Friday, November 14, 2008

Lemon-Orange Curd

Having candied the peel of two lemons and two oranges, I was left with four naked citrus fruit. They would not last long in that vulnerable state so I had to do something with them. Forget lemonade. When the world gives you naked citrus, make curd!
For the recipe I turned to one of my favorite cookbooks, The Farmhouse Cookery: Recipes from the Country Kitchen. The great thing about this cookbook is that the recipes call for so little and deliver so much.

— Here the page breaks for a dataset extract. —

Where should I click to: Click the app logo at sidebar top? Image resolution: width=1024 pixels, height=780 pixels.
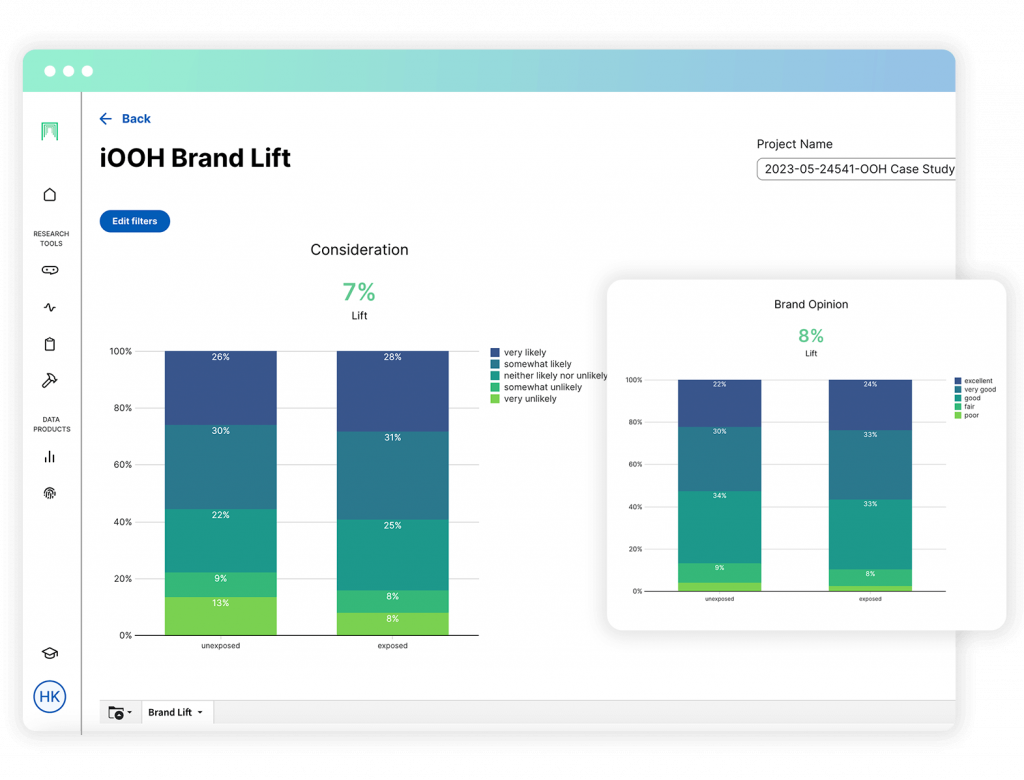coord(49,131)
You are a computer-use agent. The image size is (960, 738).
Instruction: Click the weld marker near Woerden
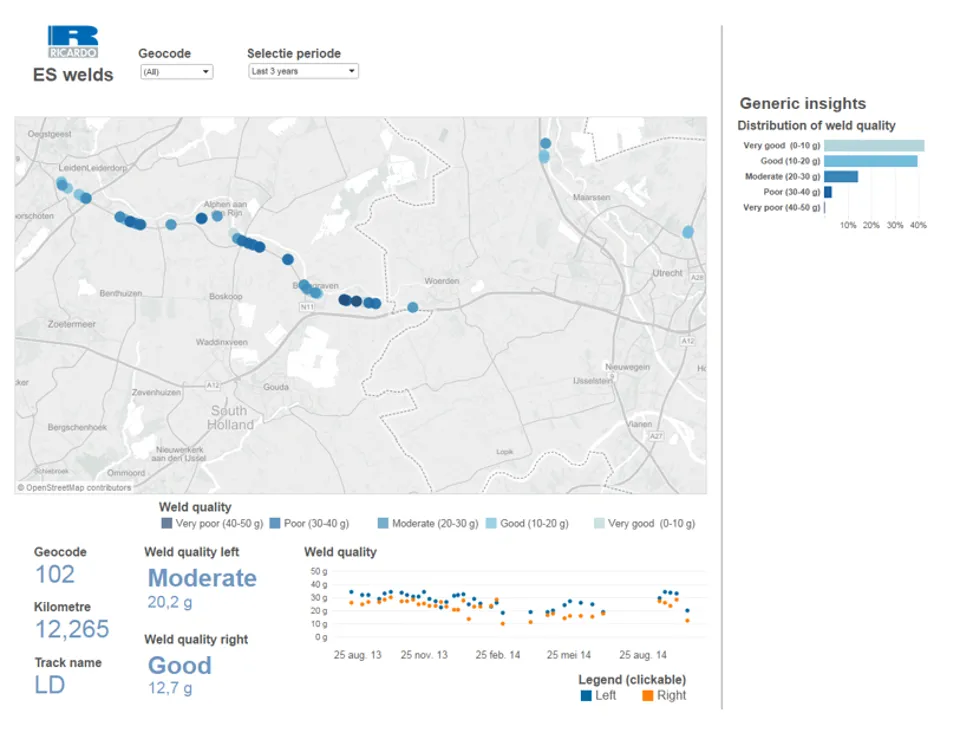click(413, 307)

You can have a pinch of flour, an egg, an apple, some sugar, and, y'know, salt and you'll find a recipe that provides dessert for 4. One of my standbys is the plum sponge, which can be made with almost any fruit--whatever happens to be in season. The recipes also come with a bit of history.
Lemon or Orange Curd
Lemon curd seems to be descended from the curd tarts of the early 17th century that were known as cheesecakes. Their fillings were composed of curds, eggs and spices.
Later in the century, as lemons became more widely available, the lemon cheesecake, filled with a mixture of pounded lemon peel, egg yolks, sugar and butter, came into vogue. Orange cheesecake was also made from the peel of Seville oranges, which was first boiled two or three times to reduce the bitter flavour.

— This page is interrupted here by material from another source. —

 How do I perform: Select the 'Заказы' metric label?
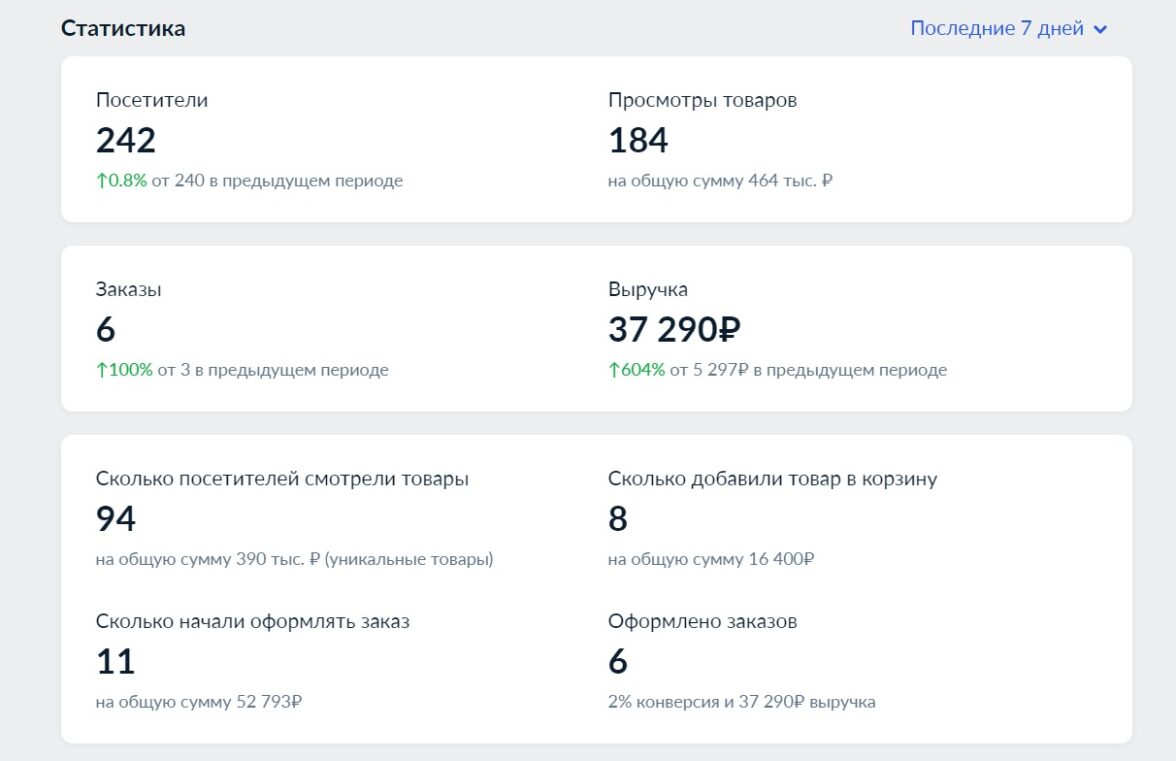point(129,289)
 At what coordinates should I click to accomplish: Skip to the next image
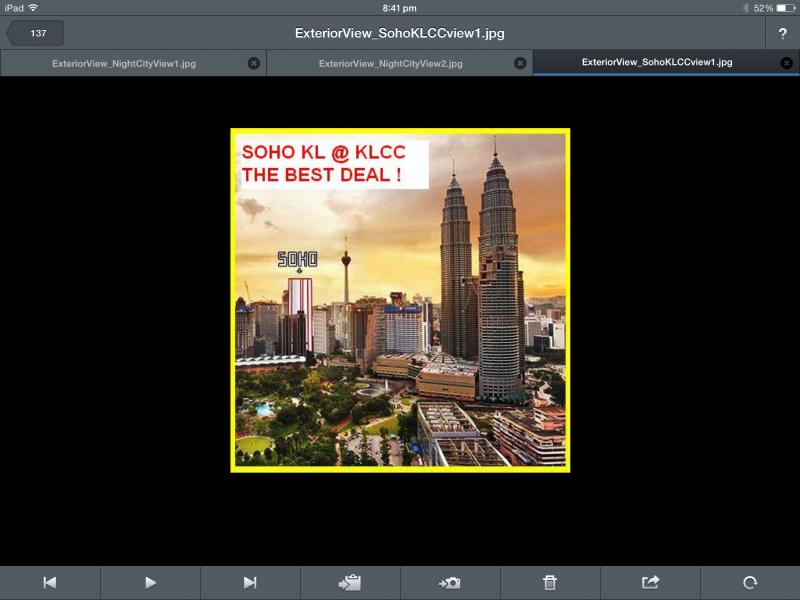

But more than 200 years were to pass before it occurred to anyone that the filling might be delicious if spread on bread and butter.

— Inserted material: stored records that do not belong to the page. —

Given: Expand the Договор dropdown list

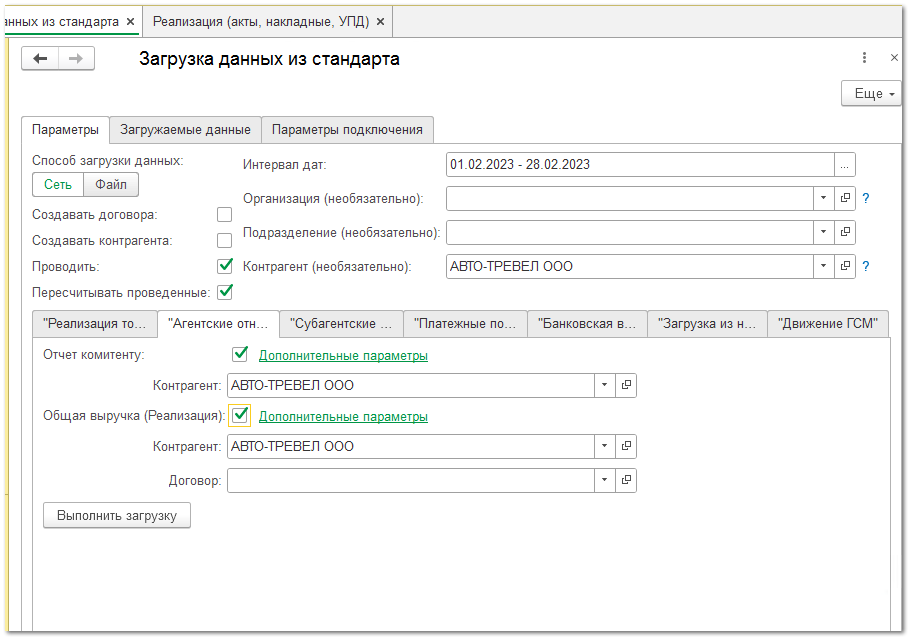Looking at the screenshot, I should [605, 481].
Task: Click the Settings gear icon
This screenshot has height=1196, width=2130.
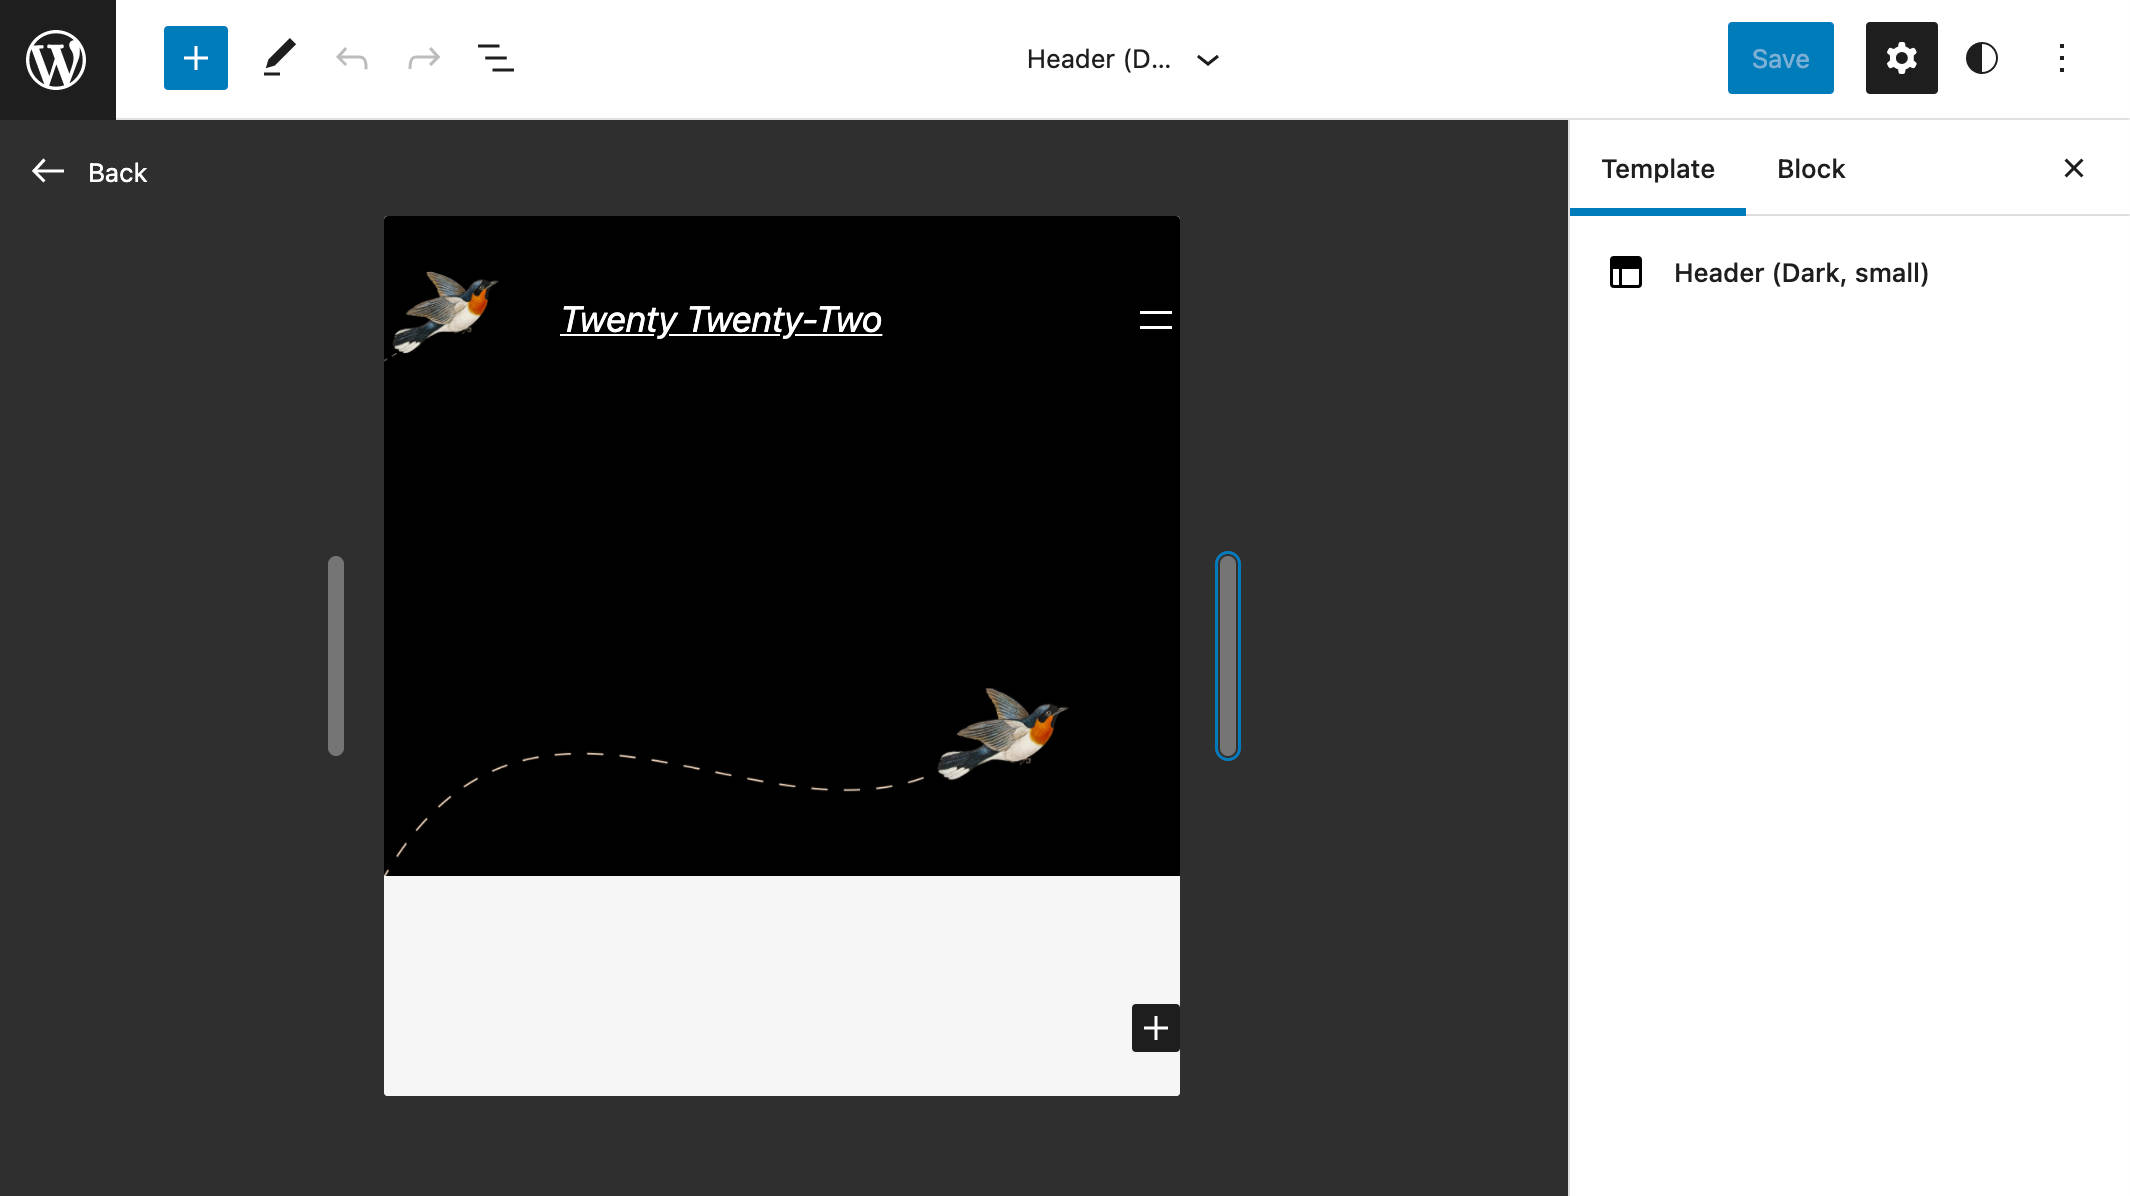Action: tap(1902, 58)
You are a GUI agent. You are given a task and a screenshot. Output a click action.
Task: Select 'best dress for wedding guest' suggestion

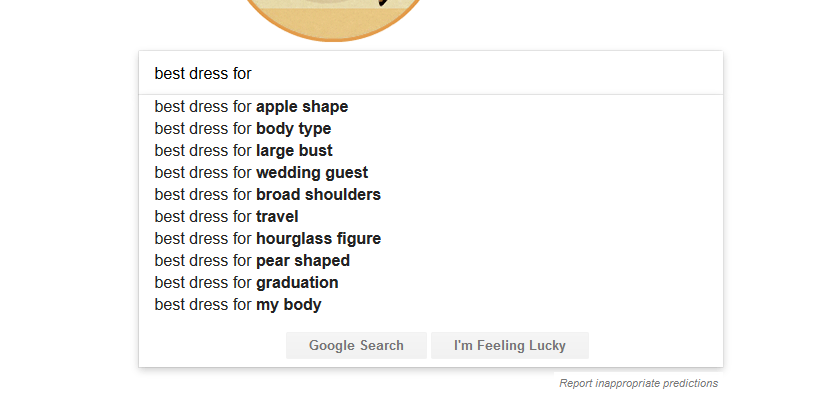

Preparation Time: 20 minutes
Cooking Time: 30-40 minutes
Ingredients to yield about 1.5-2 lb.
Juice and finely grated peel
of 3 large or 4 medium lemons
(or oranges)
8 oz. butter
1 lb. caster sugar
5 eggs, beaten
Place the juice and finely grated peel in the top of a double saucepan or in a bowl over a saucepan of boiling water. Add the butter and caster sugar and stir gently over a low heat until the sugar is completely dissolved.
Take the pan from the heat and strain in the beaten eggs.
Put back over over a low heat and cook gently until the mixture coats the back of the spoon, stirring occasionally. Pot and seal.
This curd has a shelf life of 2 weeks, but will keep for up to 1 month in the refrigerator.
So that's the recipe I followed. Since I had already removed all the peel and used it for something else, I couldn't use it in the curd, but I don't think the curd suffered that much for lack of it. I was afraid of cooking my eggs because my juice-butter-sugar mixture had gotten quite hot, so before straining the eggs into the juice I put some of the juice in the eggs to let them get used to the temperature. Nobody likes being thrown into a too hot bath. As for the cooking time, I think it took more like an hour for my curd to thicken and I probably could have cooked it a little longer. So if it's been 40 minutes and you're still not there, don't despond just let it go longer. I figure a lower heat and more time and not cooking your eggs is far better than quickly thickened grainy curd. It's always nice to have a jar of curd in the fridge. It is great for instant desserts. You can make tarts, put it on cookies, spread it on toast, or just bread with lots of butter. Or even just eat it by the spoonful.